Ce qui vient de se passer chez nos amis marocains à travers les derniers résultats des régionales et des communales, va sans doute faire réfléchir plus d’un, plus du côté de l’état-major d’Ennahdha que de celui de Nidaa Tounes et ce, dans la perspective des prochaines municipales qui, si tout va bien, auront lieu en décembre, c’est-à-dire dans trois mois ou presque.
En dépit des apparences, les deux locomotives du pouvoir ont toutes les raisons de craindre un rendez-vous qui constituera sans doute une étape majeure du processus de décentralisation, tel que prévu par la nouvelle Constitution. Et ce ne sont pas les déclarations tonitruantes des uns et des autres qui vont masquer une inquiétude bien réelle.
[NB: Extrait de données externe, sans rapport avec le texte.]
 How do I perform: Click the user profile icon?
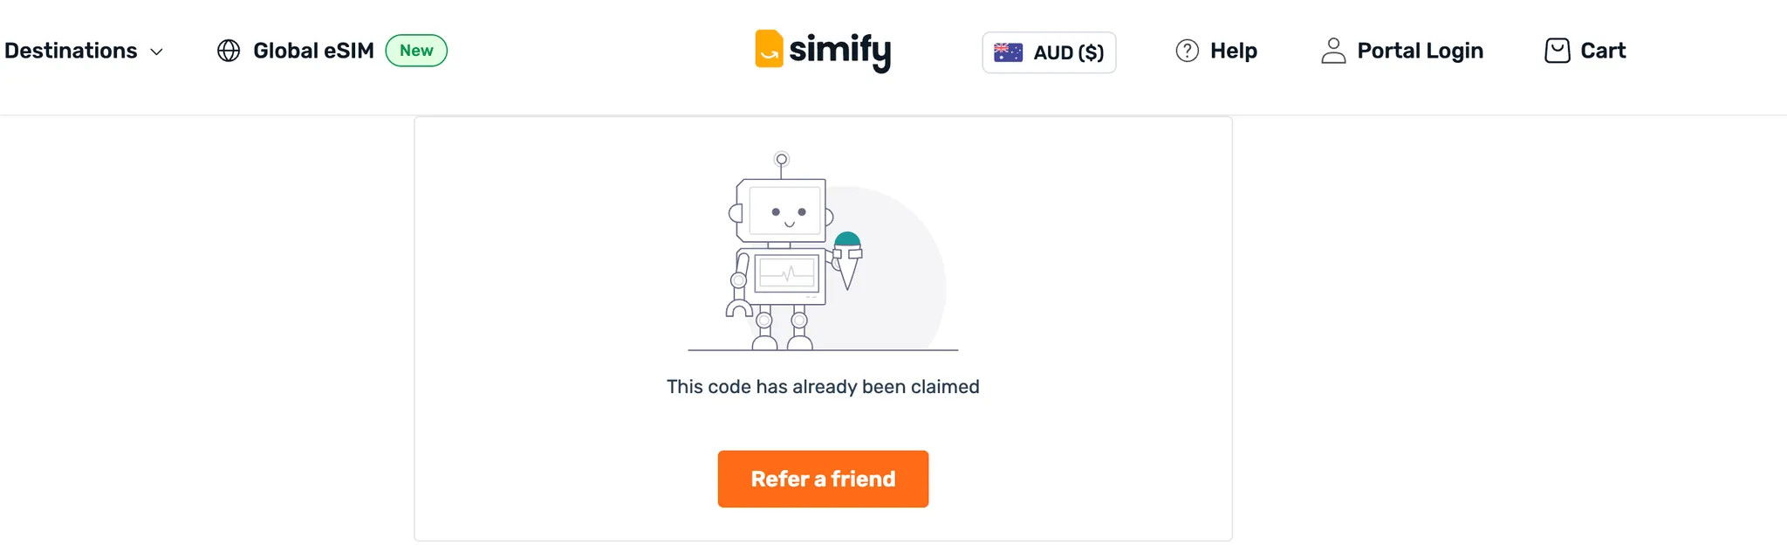click(x=1332, y=51)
Particulièrement chez Rached Ghannouchi, qui doit certainement rêver d’un scénario à la PJD, le Parti de la justice et du développement de son alter ego, l’actuel chef du gouvernement marocain, l’islamiste Benkirane, qui lui, ne rêve pas, puisque les résultats du scrutin ont confirmé l’implantation durable de sa formation dans le paysage politique et le tissu social du pays.
Mais le contexte est différent, le passif des deux hommes aussi ; et puis, n’est pas le PJD marocain qui veut. Dans nos murs, les contentieux sont tels, le désamour avec la classe politique accusée de nullité est tel, que côté électeurs, on est prêt à tout, à renverser la table s’il le faut. C’est sûr, on ne se contentera plus de simples campagnes citoyennes. Tout cela pour dire, que dans un vécu local aussi explosif et dans un environnement régional qui l’est tout autant, il ne faudrait pas que certaines affaires, certains dossiers, soient entourés d’un halo de mystères, car cela ne fera qu’entamer davantage la confiance entre classe dirigeante et citoyens et entretenir la suspicion générale.
Je pense que près de cinq ans après une révolution qui tient encore le monde en haleine parce qu’elle n’est pas encore finie, et en dépit de tout ce qu’on a pu dire à son propos, il n’est plus possible de continuer à maintenir le voile sur certaines opacités. Je trouve regrettable et préjudiciable, cette persistance du désenchantement ambiant, et détestables, cette absence de cohésion nationale et ce fossé qui continue de séparer jeunes et aînés. Je trouve tout aussi affligeante cette tiédeur de ces mêmes jeunes vis-à-vis du sentiment national. Pourtant, ce sont en grande partie eux qui ont fait cette révolution !
On peut espérer que la seconde réunion du Quintet convoquée pour les besoins de la cause, permettra de dégager une vue toujours obstruée. Que dans ce contexte, le parti Hizb Ettahrir, dont on peut attendre pour des raisons objectives qu’il soit dissous, soit empêché de tenir un séminaire à Sfax, est une bonne chose, quoiqu’on puisse dire. Un pas dans la bonne direction, qui cache mal une autre réalité qui rappelle un autre temps, et qu’on aimerait voir disparaitre, à savoir la nomination des gouverneurs et des délégués régionaux directement par le pouvoir. Il faudrait au plus vite rompre avec cette pratique du passé, si on veut que la démocratie participative ait vraiment un sens et ne soit pas un simple slogan.